▶ Assignment
Go through the data and copy every line in which "scrollbar" appears.

▶ Available data

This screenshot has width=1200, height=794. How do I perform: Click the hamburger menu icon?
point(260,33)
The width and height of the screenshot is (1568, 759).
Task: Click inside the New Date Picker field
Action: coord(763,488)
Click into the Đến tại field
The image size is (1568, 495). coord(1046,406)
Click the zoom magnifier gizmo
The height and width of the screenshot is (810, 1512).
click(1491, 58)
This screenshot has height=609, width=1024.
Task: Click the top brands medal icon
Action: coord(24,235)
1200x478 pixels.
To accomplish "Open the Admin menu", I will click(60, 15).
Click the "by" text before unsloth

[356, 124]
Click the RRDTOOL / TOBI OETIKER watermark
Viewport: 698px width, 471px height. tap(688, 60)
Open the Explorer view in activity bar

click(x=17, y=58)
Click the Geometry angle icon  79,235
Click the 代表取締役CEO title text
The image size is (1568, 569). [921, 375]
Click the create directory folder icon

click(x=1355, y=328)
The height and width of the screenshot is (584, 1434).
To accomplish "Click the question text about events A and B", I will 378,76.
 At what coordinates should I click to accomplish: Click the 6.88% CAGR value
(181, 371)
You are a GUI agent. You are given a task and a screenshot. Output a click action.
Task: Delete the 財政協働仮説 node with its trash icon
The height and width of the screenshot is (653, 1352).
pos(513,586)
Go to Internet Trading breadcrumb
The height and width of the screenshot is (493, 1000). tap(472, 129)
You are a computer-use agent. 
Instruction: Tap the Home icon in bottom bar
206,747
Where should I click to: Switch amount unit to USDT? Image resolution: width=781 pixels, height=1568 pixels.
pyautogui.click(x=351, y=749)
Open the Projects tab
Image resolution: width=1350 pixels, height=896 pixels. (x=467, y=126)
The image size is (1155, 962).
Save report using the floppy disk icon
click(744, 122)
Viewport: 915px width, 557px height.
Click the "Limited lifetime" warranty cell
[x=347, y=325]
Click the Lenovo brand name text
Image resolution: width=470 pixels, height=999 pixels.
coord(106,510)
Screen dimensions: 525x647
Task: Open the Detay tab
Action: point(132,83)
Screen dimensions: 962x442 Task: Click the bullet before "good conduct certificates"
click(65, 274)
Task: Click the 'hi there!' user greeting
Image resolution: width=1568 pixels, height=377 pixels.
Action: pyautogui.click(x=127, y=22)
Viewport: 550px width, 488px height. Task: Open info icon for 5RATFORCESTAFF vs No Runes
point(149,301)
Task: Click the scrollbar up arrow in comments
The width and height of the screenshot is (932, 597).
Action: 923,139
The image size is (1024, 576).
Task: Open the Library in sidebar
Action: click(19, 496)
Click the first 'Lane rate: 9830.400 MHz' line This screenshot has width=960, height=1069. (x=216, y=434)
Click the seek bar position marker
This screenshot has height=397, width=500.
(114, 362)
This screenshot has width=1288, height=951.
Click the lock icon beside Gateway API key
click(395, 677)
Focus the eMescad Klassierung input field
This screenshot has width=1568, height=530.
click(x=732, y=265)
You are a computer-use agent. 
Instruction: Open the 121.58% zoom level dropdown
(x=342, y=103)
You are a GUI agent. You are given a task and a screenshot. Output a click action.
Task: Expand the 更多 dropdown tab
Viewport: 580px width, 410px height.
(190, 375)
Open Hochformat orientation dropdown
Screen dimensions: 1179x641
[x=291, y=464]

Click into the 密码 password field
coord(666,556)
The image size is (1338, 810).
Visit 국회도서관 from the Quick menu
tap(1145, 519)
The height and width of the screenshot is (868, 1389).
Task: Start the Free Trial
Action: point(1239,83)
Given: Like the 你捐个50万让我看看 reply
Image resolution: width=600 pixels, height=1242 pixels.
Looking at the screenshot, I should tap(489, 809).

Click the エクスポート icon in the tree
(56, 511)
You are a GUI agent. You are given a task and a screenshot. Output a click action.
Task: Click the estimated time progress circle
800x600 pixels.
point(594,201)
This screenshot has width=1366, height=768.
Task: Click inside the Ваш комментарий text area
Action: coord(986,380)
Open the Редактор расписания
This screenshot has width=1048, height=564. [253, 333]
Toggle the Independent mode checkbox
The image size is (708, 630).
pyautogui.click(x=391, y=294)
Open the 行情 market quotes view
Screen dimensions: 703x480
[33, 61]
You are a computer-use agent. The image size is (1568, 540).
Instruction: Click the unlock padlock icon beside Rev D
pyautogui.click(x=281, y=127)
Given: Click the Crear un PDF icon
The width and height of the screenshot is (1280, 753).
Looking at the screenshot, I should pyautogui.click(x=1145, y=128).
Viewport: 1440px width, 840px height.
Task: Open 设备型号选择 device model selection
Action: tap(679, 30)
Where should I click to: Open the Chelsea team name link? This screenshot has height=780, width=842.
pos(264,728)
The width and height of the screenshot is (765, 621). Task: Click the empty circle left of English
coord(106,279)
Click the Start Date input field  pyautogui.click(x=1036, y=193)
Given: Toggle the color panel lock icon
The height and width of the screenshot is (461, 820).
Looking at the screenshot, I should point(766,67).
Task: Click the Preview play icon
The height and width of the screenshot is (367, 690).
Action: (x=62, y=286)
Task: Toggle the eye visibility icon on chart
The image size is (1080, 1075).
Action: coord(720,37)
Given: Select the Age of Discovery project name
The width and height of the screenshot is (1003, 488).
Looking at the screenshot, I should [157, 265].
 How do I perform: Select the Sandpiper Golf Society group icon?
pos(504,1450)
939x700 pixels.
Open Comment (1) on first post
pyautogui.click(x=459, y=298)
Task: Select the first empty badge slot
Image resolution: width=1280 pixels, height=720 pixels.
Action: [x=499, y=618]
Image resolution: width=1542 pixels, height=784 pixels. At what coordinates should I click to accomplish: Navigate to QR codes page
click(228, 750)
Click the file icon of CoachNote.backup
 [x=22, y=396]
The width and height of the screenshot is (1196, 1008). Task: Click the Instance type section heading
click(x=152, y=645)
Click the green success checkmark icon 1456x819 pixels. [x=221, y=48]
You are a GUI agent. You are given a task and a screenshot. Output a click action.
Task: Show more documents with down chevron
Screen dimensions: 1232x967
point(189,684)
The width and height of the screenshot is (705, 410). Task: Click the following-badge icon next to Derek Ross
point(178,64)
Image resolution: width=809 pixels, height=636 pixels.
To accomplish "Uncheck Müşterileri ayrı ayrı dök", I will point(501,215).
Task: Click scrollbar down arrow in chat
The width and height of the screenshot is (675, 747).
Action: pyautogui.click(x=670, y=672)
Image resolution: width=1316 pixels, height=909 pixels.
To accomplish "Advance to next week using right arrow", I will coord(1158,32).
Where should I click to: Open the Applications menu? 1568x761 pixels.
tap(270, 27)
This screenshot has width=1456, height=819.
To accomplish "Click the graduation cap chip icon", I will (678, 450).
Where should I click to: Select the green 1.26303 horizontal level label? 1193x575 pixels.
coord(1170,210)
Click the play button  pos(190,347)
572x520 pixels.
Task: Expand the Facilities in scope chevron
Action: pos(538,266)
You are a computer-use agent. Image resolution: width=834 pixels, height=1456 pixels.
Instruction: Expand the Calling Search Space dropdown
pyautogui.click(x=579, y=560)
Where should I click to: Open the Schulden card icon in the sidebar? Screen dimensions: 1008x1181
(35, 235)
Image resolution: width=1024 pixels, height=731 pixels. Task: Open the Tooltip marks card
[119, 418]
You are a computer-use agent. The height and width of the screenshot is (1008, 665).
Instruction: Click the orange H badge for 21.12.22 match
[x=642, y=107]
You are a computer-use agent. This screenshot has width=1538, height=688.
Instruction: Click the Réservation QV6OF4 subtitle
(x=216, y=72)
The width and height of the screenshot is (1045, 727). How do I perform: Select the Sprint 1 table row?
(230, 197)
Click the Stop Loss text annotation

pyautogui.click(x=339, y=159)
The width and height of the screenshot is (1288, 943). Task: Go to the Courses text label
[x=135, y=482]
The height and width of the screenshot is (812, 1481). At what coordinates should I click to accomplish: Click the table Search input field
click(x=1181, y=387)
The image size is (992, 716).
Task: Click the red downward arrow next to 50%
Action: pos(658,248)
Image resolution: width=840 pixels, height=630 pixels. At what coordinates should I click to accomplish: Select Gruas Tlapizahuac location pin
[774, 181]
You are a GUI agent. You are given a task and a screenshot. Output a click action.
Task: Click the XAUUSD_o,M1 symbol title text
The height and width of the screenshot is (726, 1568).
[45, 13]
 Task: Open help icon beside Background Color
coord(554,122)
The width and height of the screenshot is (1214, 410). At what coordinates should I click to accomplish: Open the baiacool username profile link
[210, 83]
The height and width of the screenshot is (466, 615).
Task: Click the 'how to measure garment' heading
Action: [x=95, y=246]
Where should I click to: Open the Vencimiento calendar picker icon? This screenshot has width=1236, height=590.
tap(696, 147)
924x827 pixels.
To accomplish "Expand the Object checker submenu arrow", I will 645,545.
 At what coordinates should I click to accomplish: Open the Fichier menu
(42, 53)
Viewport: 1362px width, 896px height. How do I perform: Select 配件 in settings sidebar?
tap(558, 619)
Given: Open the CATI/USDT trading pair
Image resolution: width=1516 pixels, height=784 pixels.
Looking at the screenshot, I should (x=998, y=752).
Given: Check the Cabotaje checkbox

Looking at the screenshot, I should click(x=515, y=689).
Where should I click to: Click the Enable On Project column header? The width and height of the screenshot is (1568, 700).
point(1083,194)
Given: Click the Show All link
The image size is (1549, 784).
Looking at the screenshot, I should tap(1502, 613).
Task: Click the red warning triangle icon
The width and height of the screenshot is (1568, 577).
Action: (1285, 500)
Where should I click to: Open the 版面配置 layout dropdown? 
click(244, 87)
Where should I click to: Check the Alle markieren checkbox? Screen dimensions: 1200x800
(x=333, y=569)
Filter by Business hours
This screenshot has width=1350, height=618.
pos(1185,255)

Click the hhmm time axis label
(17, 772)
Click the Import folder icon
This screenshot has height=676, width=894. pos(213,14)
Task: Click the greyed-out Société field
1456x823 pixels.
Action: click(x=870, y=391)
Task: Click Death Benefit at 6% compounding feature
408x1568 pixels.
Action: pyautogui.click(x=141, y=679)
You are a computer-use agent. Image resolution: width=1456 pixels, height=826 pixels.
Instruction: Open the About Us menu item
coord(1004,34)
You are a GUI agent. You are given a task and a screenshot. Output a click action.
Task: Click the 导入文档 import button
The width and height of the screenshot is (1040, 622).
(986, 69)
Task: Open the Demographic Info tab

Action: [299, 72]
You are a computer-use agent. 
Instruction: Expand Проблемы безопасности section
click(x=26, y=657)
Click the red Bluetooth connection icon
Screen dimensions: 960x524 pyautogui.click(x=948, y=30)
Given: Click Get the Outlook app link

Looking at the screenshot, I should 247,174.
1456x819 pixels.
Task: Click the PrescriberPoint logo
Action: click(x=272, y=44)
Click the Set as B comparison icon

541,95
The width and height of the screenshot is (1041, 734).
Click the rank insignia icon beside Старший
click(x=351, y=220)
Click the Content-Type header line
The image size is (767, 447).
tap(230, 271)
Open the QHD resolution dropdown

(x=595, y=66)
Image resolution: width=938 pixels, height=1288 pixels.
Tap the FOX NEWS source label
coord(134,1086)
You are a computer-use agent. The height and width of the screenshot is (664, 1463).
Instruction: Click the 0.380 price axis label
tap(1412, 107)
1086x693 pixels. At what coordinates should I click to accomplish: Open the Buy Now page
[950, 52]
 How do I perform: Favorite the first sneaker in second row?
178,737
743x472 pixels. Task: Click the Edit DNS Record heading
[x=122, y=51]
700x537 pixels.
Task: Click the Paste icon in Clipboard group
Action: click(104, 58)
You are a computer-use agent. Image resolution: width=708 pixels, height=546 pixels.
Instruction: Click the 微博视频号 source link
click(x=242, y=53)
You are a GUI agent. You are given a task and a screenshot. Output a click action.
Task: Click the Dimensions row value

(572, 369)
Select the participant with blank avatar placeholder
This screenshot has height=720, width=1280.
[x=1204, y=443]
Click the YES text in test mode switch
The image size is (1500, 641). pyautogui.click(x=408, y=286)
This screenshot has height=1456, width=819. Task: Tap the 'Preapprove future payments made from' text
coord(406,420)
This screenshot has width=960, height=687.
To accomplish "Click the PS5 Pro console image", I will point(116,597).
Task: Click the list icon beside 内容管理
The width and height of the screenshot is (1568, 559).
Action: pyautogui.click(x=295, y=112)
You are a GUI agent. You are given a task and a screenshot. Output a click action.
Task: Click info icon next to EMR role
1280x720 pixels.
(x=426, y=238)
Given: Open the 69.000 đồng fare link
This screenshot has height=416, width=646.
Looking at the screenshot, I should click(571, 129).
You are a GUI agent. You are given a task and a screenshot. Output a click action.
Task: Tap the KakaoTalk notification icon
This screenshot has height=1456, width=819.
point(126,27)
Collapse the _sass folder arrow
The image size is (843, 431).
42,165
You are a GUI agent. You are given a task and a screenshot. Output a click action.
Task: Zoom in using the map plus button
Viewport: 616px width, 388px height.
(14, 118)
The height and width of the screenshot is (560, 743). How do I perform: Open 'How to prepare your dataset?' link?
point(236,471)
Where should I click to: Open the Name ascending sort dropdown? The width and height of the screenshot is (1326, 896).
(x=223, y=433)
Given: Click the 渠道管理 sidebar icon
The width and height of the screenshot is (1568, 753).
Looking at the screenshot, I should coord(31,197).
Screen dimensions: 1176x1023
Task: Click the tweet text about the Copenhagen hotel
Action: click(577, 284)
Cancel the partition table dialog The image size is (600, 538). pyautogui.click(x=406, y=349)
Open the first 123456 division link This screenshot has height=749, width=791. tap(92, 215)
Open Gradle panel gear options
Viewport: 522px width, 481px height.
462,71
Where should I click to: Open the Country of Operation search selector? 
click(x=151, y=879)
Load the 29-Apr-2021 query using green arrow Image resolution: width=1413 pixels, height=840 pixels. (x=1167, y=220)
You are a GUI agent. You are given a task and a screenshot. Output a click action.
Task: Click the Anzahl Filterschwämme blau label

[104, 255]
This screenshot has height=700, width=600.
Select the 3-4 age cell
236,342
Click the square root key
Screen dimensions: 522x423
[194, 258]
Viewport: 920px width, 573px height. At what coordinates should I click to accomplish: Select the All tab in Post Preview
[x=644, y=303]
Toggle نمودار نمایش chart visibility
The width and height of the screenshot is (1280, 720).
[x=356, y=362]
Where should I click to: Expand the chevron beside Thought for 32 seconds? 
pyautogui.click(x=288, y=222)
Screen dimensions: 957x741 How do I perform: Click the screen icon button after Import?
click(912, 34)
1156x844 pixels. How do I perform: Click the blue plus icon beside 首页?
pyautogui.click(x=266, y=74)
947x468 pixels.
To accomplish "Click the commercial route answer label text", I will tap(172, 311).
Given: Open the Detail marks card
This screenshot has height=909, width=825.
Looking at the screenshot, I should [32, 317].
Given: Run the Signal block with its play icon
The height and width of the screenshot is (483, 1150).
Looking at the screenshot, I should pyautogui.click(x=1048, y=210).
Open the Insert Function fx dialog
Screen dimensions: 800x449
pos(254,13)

▶ Solution
Task: Click the scrollbar up arrow in comments
Task: Click scrollbar down arrow in chat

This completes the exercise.